Friday, January 27, 2012

Newt Gingrich On the Ropes -- GOP Lies About Housing Debacle

Newt Gingrich did himself no favors in last night’s debate. He needed to score some major body blows on front-runner Mitt Romney – he did not. He barely treaded water, ending up with no more than a tie in the must-win performance. Prediction markets capture the feeling surrounding his candidacy, with the likelihood of his winning the Republican primary falling to under 7 percent (down from 30 percent less than a week ago).

Rick Santorum and Ron Paul are increasingly non-factors. Santorum heads home today, no longer bothering to campaign in the winner-take-all state of Florida that he knows he can’t win. Ron Paul isn’t really angling to win – he has his message, he’s using this bully pulpit to broadcast it, and we assume he’s enjoying himself on some level.

It could be all but over on the Republican side after Tuesday.

Just as well. Bring on the real debate, between the pasha of plutocracy on one side, and the proponent of pragmatism on the other. The contrast will be stark between Mr. Romney and President Obama. We can trust the Republican candidate to do what Republicans always do, and as they did last night, warp reality to fit their ideology of unchecked, unregulated capitalism.

When asked last night what they would do about the housing mess, all four candidates fell back on their easy ideology and the talking point they’ve created to cope with it: The government created the mess, through the vehicles of Fannie Mae and Freddie Mac.

In their lemming-like flight from reality, these four candidates – indeed, all Republicans – have re-written history for far too long. The housing debacle we are in was caused by unfettered capitalist excess, not government intervention. To reiterate: The housing crisis was created by unchecked oligarchs pushing bad loans and getting filthy rich in the process.

With increased deregulation and the consolidation of major banks, lenders no longer had to hang on to the housing loans they made. The numbers of bad loans mushroomed, with lenders realizing they could make a profit on ANY loan they made, as it could be passed up the food chain to a large investment bank. The investment bank then bundled the loans together and sold them as investment vehicles, bribing ratings agencies along the way to give the subprime loan bundles Triple A credit ratings. With no regulation going on anywhere, including the newly created investment casino-style games like CDOs and derivatives, the big players could make leveraged bets on almost any scenario, including huge bets on the decrease in value of the same mortgage investment bundles they were selling to investors.

Eventually trillions of dollars were in play, funny money leveraged to the point of absurdity, with Fed Chairman (and infamous Ayn Rand disciple) Alan Greenspan – and all other free market enthusiasts – thwarting any attempt to regulate the increasingly out-of-control leviathan.

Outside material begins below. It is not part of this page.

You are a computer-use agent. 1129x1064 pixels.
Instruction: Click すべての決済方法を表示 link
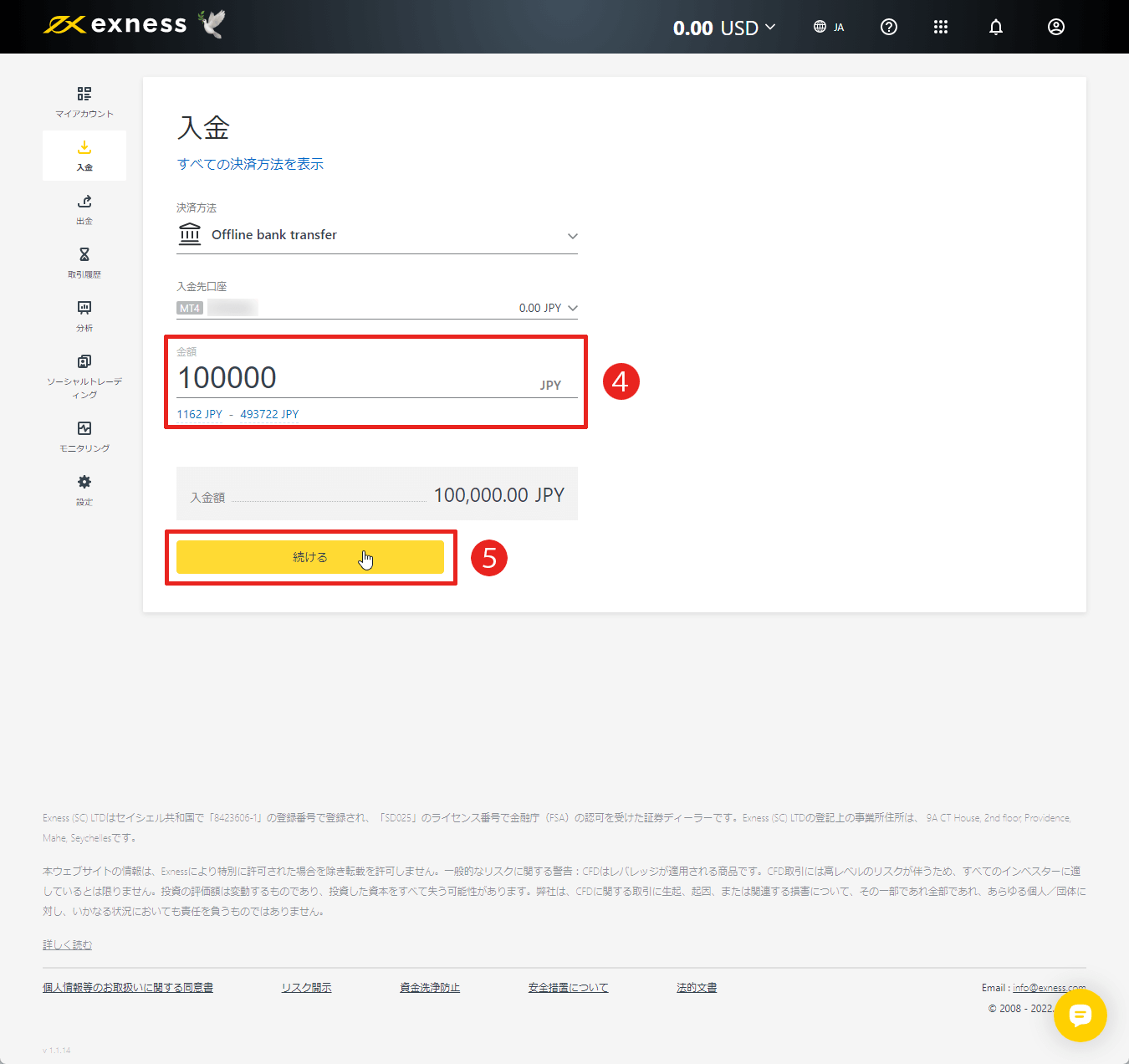tap(250, 164)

Everything collapsed. The huckstering of easy loans at the ground level caused a frenzy in the housing market, pushing prices up and up. When the bubble burst, we could see what had happened: Unfettered capitalism did what it always does – it made a few people very rich and bollixed it up for the rest of it.

We remember wondering how the right wing would explain such a mess. We were quite certain they wouldn’t acknowledge that they had been so obviously wrong about the ability of unchecked, laissez-faire capitalism to produce the greatest good for the greatest number. We recall hearing the first of their salvoes, then what became their sole talking point on the issue: Fannie and Freddie. Fannie and Freddie. They found a couple agencies involved in the mortgage mess with government ties, and tried to pin the whole debacle on them. They did what Republicans did best: lie to their advantage, magnify their lie a thousand-fold through their hundreds of right wing media outlets (which scream incessantly of a "liberal media" HA), and worked to warp reality to fit their needs. (We are reminded of the Karl Rove dictum...Reality Is What We Say It Is....)

And what are those needs? What they’ve always been. To allow an unchecked capitalism to continue to produce wealth for the very few, at the very top, now and forever, amen.